1Corresponding author.

ASME doi:10.1115/1.4041839 History: Received May 28, 2017; Revised October 17, 2018

Abstract

In order to lessen the computational time in fractured oil reservoir simulations, all fractures are usually assumed to be as one equivalent fracture at the center or around the model. In this study, the feasibility and accuracy of applying an equivalent single-fracture model instead of a fracture network model were studied, while the effect of fracture aperture on composition distribution of a binary and a ternary mixture was also investigated. These mixtures were C1 (methane)/n-C4 (normal-butane) and C1 (methane)/C2 (ethane)/n-C4 (normal-butane) which were under diffusion and natural convection.

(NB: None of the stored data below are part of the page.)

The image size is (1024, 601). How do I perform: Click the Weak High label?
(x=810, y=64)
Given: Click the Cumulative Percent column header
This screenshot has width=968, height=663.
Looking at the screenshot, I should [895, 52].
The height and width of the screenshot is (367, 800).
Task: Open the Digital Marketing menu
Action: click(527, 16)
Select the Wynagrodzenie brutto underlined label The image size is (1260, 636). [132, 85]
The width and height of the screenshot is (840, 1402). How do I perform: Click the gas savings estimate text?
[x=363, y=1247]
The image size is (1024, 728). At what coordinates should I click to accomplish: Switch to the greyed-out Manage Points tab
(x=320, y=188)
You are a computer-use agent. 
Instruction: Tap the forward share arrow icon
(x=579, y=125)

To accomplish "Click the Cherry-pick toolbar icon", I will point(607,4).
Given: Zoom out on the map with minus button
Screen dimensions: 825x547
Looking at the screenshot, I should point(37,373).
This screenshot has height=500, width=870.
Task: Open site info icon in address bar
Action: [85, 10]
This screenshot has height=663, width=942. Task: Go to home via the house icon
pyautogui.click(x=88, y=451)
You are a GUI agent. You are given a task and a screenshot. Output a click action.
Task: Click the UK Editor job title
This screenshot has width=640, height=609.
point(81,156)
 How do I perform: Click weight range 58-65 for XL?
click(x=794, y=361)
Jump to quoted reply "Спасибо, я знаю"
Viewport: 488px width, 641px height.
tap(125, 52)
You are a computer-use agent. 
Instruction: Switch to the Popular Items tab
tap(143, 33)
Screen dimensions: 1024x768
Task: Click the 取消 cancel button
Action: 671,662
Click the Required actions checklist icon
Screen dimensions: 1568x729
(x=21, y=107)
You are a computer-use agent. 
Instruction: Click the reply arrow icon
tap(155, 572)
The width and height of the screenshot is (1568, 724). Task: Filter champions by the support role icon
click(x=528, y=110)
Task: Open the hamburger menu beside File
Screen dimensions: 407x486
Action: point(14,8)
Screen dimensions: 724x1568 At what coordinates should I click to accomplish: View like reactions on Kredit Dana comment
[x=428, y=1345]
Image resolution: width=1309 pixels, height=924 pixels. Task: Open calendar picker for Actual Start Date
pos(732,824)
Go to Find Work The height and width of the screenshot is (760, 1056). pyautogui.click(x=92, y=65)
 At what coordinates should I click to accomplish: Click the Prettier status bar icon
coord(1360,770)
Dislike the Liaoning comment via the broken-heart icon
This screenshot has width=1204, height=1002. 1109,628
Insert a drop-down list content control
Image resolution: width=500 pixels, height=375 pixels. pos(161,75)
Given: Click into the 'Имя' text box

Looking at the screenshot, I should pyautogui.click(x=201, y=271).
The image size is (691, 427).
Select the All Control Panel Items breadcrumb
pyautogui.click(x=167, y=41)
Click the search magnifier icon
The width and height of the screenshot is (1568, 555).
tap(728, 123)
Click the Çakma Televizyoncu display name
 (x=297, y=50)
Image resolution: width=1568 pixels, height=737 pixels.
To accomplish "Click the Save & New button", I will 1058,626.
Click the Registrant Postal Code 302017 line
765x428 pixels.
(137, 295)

Governing equations were numerically solved. Using two general contradictory examples, it is shown that ignoring a fracture network and assuming an equivalent single-fracture has no logical justification and results in a considerable error. Using this study, one can find the optimum permeability, namely the permeability at which the maximum species separation happens, and the threshold permeability (permeability or fracture aperture), after which the convection imposes its effect on composition distribution. It is found that the threshold permeability is not constant. Also, one can find that full mixing happens in the model, namely heavy and light densities of top and bottom mix up together in the model. Furthermore, after maximum separation point, convection causes unification of components. For instance, in one case, the horizontal composition gradient reached from 0.01 methane mole fraction per meter to 0.0025 methane mole fraction per meter, and vertical composition gradient of methane fell to near zero.